> What is asked
Swap "link" for "hyperlink" in the lines between the one holding "The width and height of the screenshot is (565, 551)." and the one holding "(x=1179, y=299)", inclusive, and give those lines back with nothing else changed. Leave out the pictures.

++++ Records for this exercise

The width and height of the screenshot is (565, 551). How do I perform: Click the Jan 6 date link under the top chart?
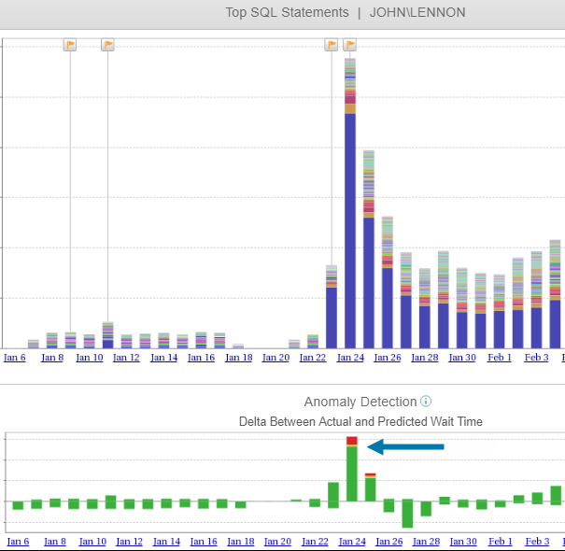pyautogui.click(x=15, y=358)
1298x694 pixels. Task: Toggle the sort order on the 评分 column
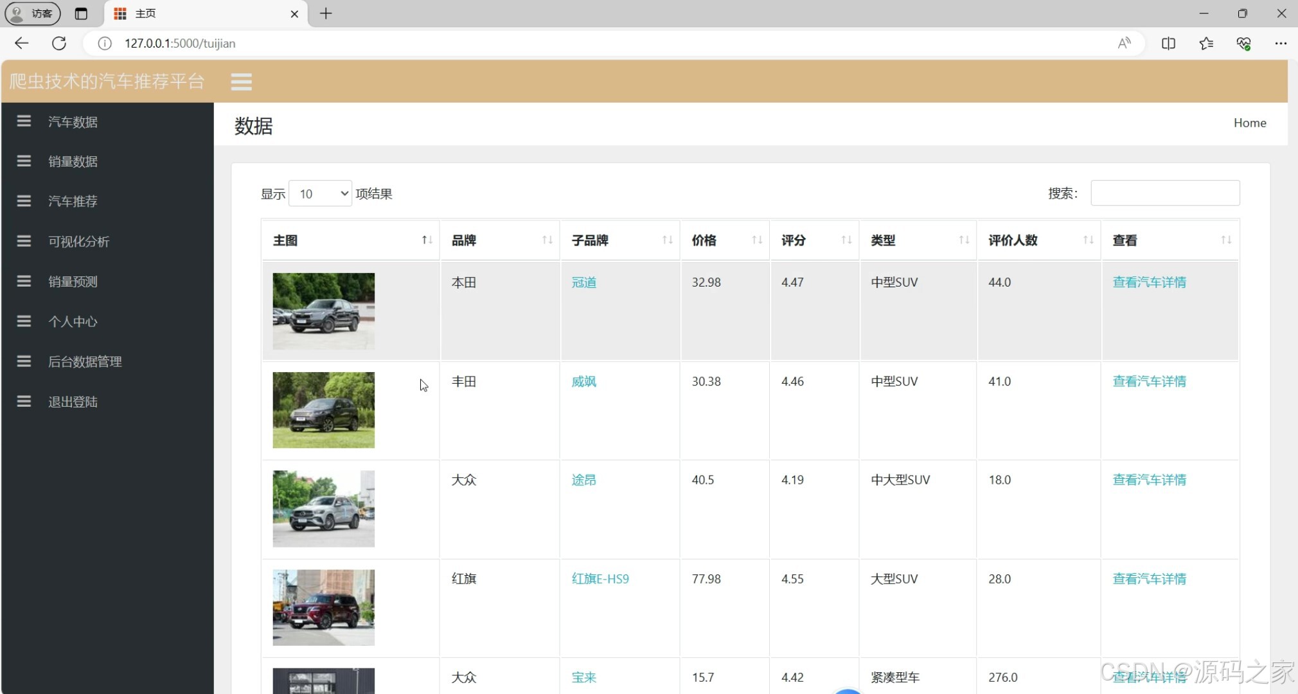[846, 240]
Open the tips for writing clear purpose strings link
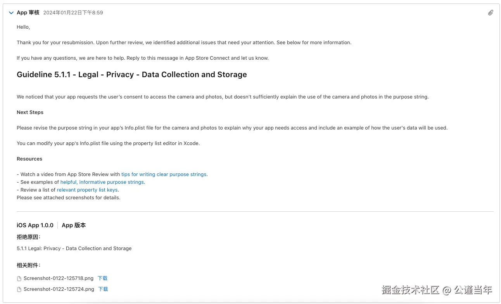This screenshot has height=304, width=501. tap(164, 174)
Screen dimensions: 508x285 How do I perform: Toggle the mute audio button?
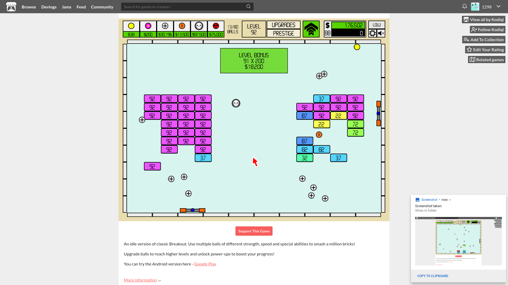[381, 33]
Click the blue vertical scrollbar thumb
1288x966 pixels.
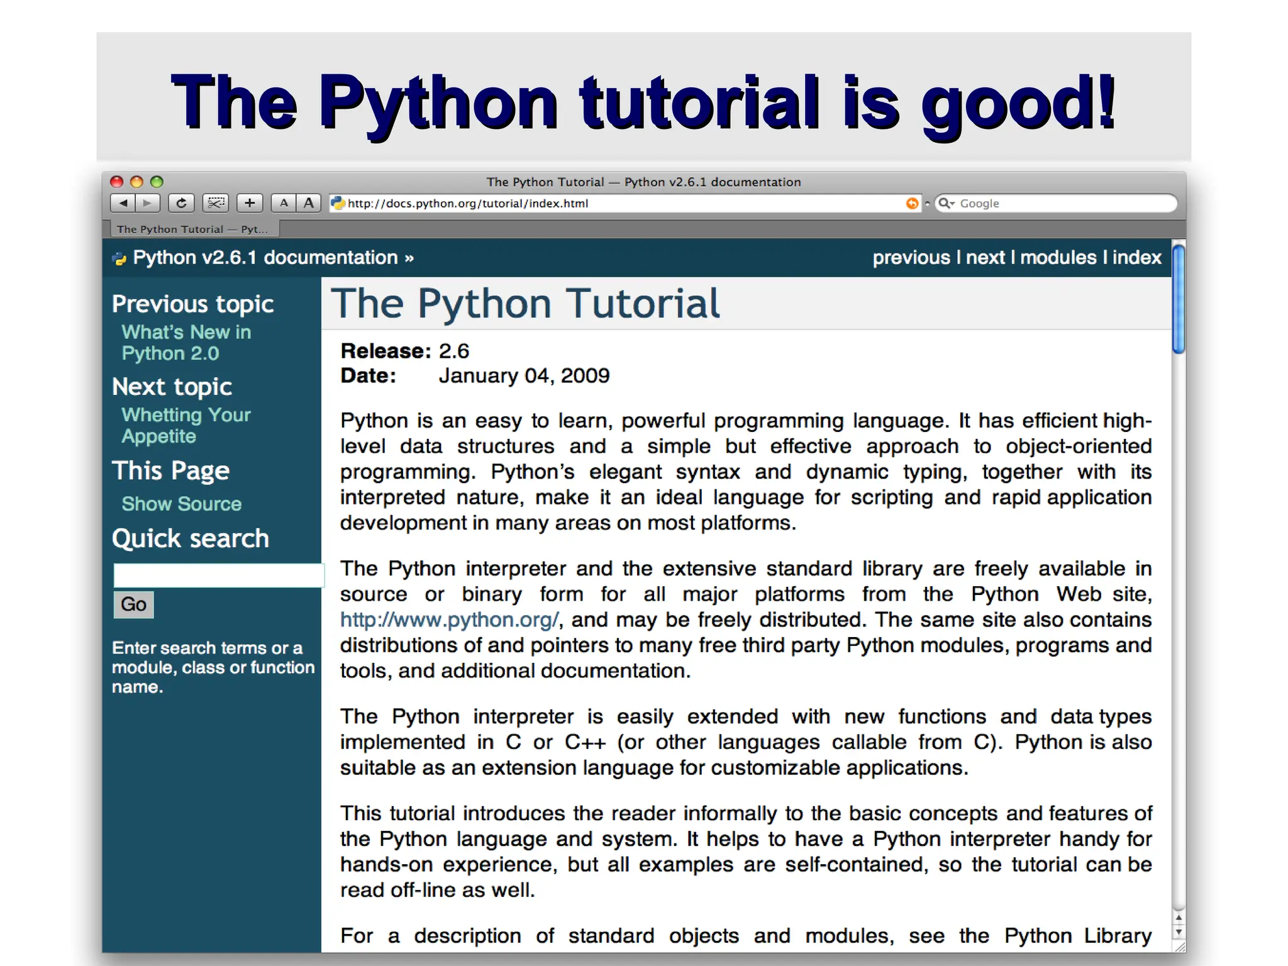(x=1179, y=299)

++++++++
++++ Records for this exercise

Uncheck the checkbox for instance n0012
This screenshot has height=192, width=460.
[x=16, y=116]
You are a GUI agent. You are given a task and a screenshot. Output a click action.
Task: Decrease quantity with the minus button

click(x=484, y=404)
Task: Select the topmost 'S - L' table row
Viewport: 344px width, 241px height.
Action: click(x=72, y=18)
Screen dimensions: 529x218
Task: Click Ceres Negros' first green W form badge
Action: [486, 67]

++++++++
++++ Records for this exercise

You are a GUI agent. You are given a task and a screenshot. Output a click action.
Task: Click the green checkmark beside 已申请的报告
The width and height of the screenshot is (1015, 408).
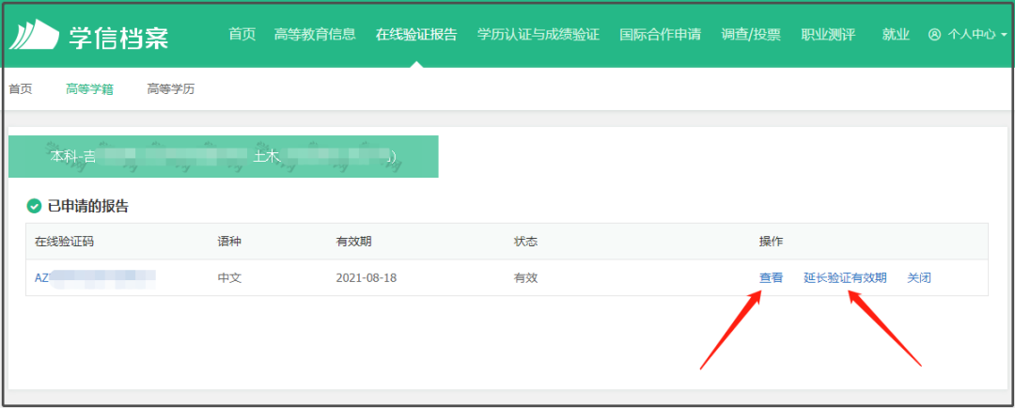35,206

++++++++

> Result for this task
The width and height of the screenshot is (565, 551). How do I perform: Click the Jan 6 date hyperlink under the top chart?
pyautogui.click(x=15, y=358)
1298x694 pixels. Task: Toggle the sort order on the 评分 column
[846, 240]
Open the tips for writing clear purpose strings hyperlink
This screenshot has height=304, width=501. tap(164, 174)
Screen dimensions: 508x285 How do I perform: Toggle the mute audio button?
[381, 33]
Click the blue vertical scrollbar thumb
1288x966 pixels.
(x=1179, y=299)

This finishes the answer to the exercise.